▸ ABOUT THIS TASK
For this exercise, repeat exactly the lines below starting at the line holding "The width and" and ending at the line holding "The height and width of the screenshot is (616, 1024).", both included, with no extra lines and no pictures.

Stored items
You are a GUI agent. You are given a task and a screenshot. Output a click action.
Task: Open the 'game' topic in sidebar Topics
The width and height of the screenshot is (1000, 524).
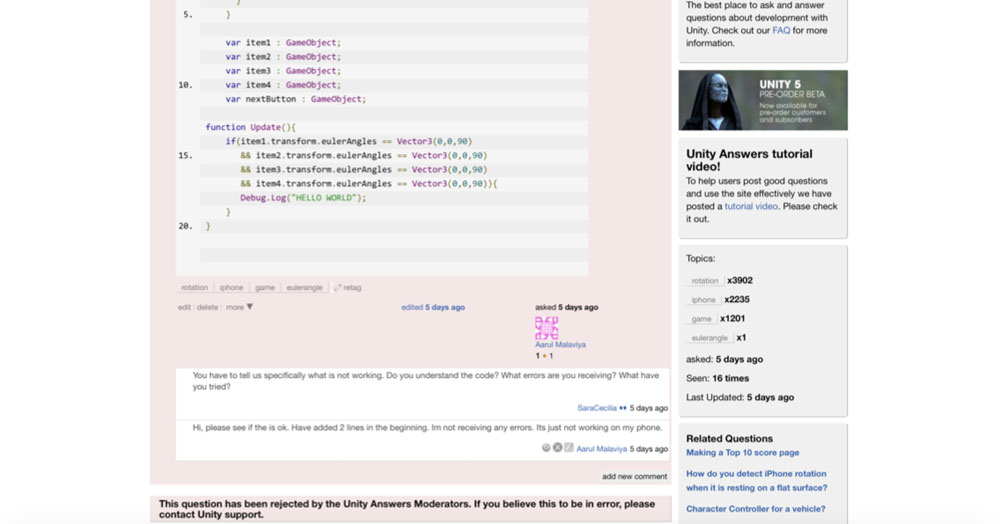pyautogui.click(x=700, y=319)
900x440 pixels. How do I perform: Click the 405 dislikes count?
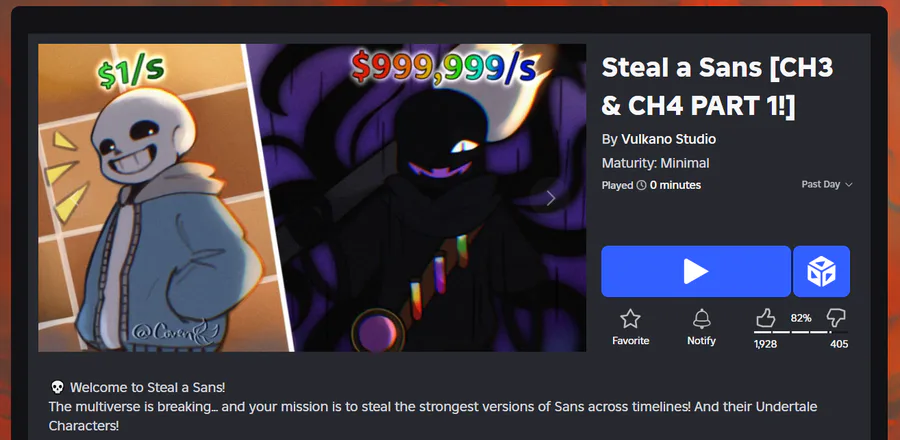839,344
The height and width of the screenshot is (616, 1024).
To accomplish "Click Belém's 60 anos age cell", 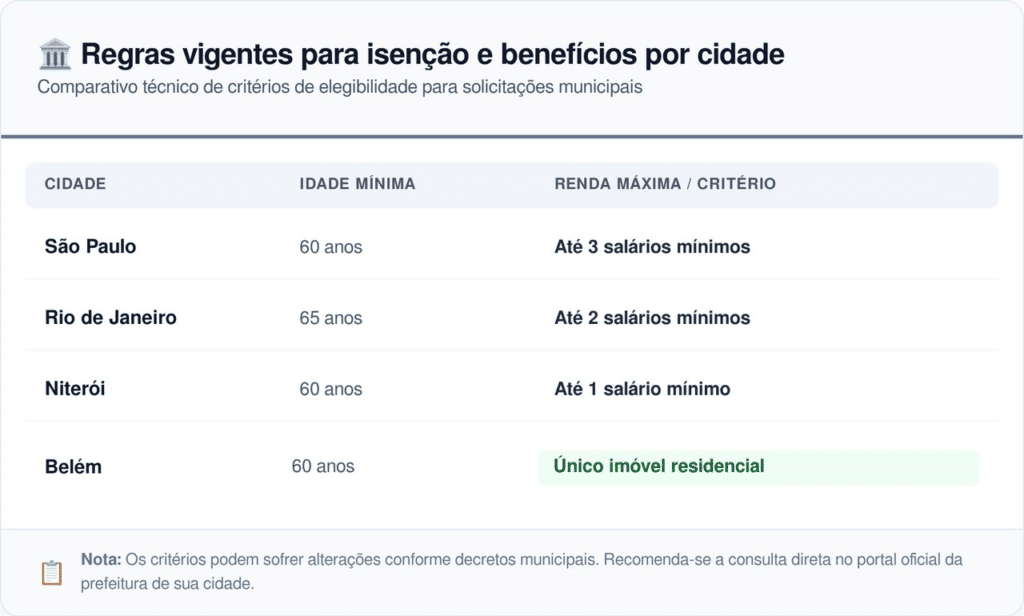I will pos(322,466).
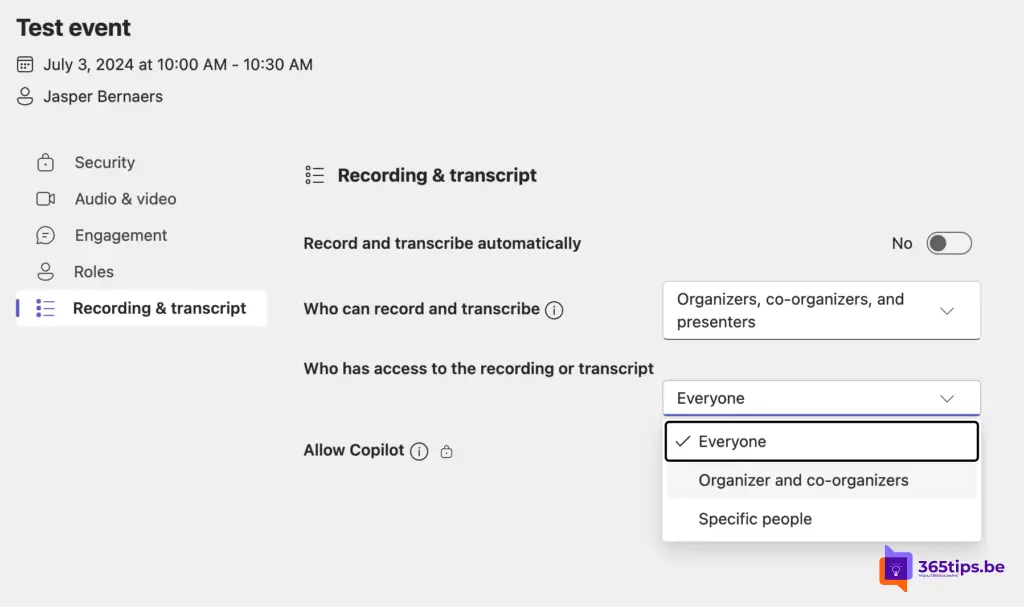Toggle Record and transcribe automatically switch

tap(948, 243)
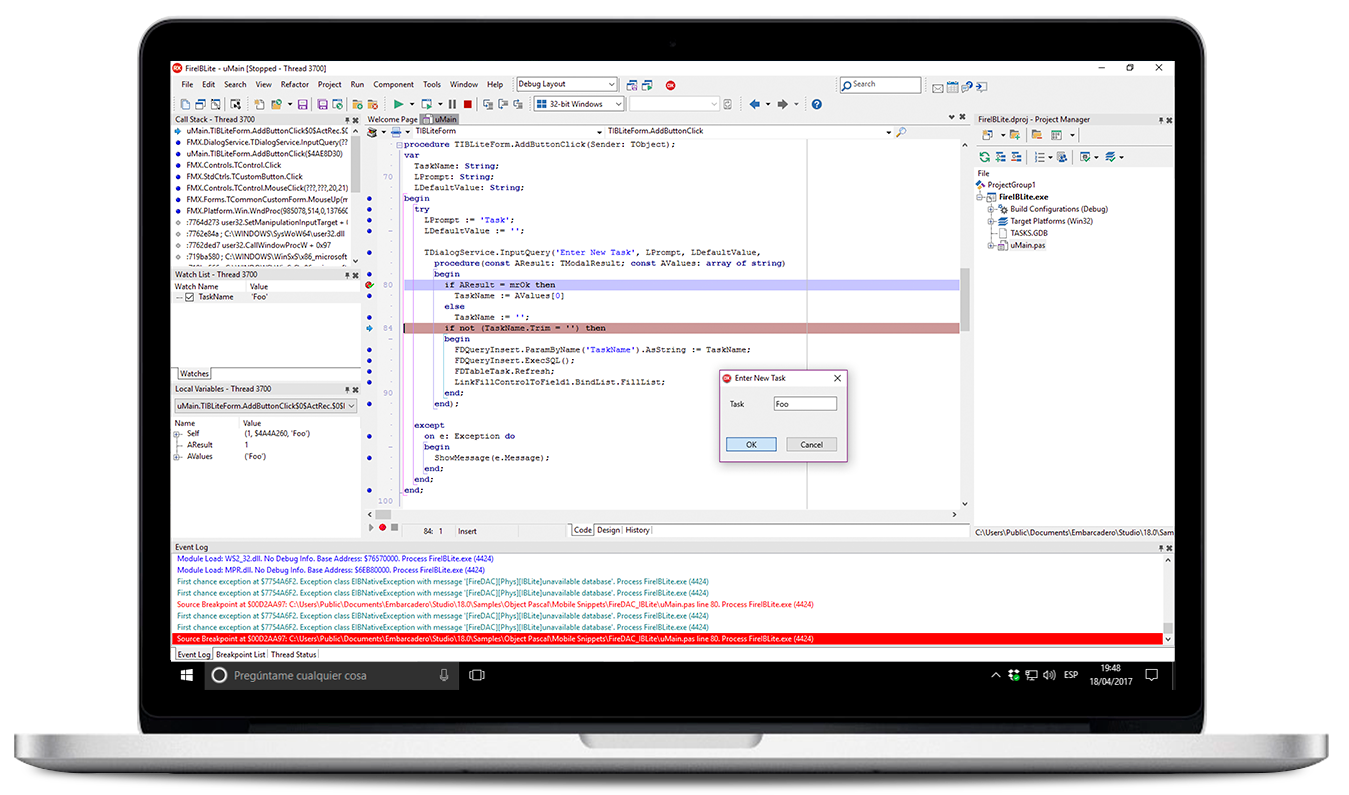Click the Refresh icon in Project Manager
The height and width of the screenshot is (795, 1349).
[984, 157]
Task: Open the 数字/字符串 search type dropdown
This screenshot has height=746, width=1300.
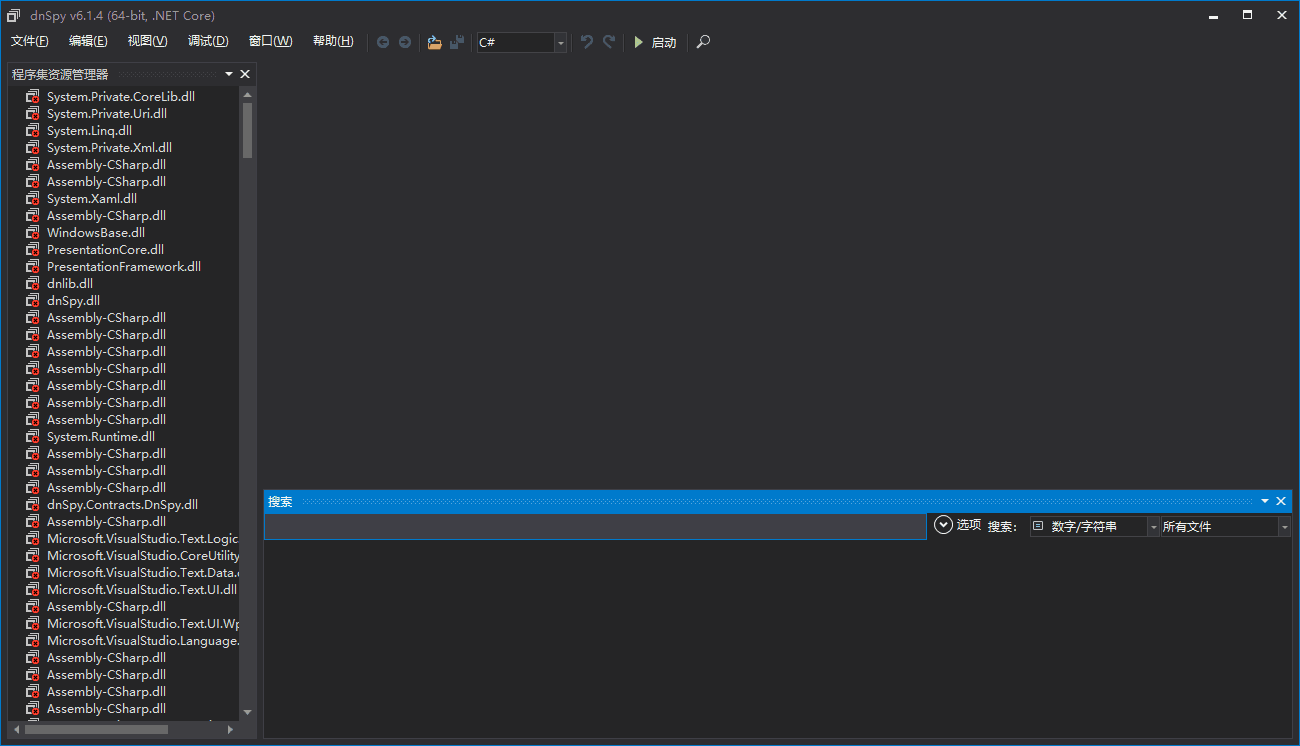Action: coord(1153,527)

▸ EXPECTED ANSWER
The width and height of the screenshot is (1000, 524).
pyautogui.click(x=700, y=319)
900x440 pixels. How do I perform: Click the 405 dislikes count?
839,344
The height and width of the screenshot is (616, 1024).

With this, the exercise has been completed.